**WORK TO BE COMPLETED**
Render each line of the data below as a string in a JSON list, skipping blank lines and leaving the pictures out.

**DATA FOR THE TASK**
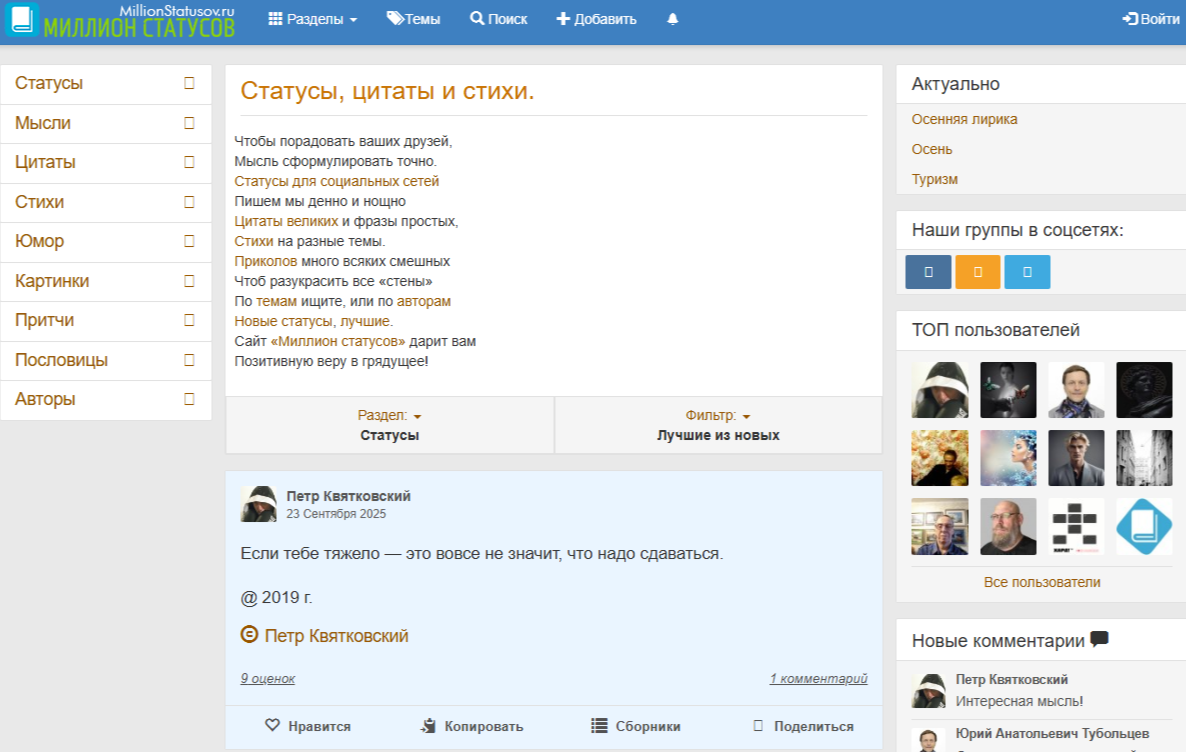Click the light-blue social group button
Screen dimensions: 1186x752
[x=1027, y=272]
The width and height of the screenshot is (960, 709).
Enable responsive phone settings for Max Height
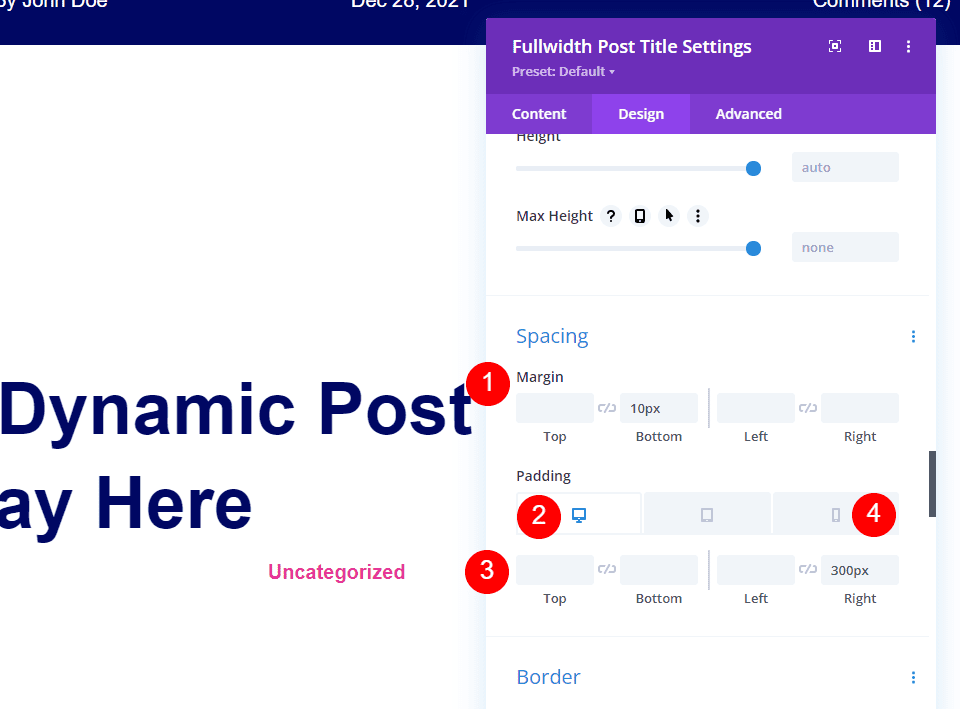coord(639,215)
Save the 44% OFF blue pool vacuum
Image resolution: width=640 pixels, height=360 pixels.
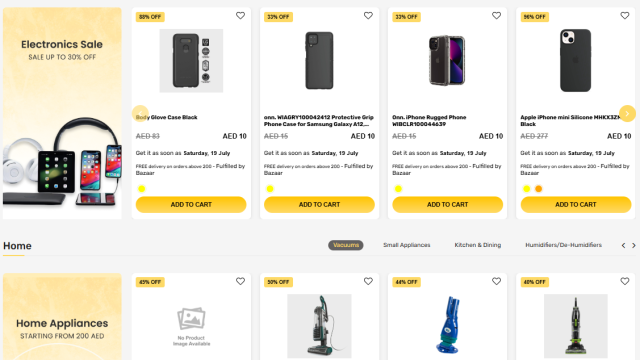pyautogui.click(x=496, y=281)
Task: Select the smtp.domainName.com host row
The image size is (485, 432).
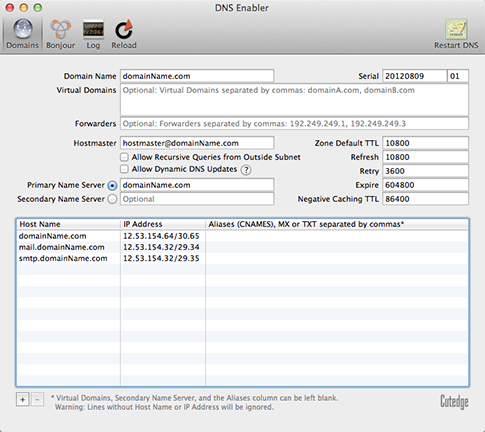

**SOLUTION TO THE PROBLEM**
[
  "Click the light-blue social group button",
  "Screen dimensions: 1186x752",
  "[x=1027, y=272]",
  "The width and height of the screenshot is (960, 709).",
  "Enable responsive phone settings for Max Height",
  "coord(639,215)",
  "Save the 44% OFF blue pool vacuum",
  "Image resolution: width=640 pixels, height=360 pixels.",
  "pyautogui.click(x=496, y=281)",
  "Task: Select the smtp.domainName.com host row",
  "The image size is (485, 432)."
]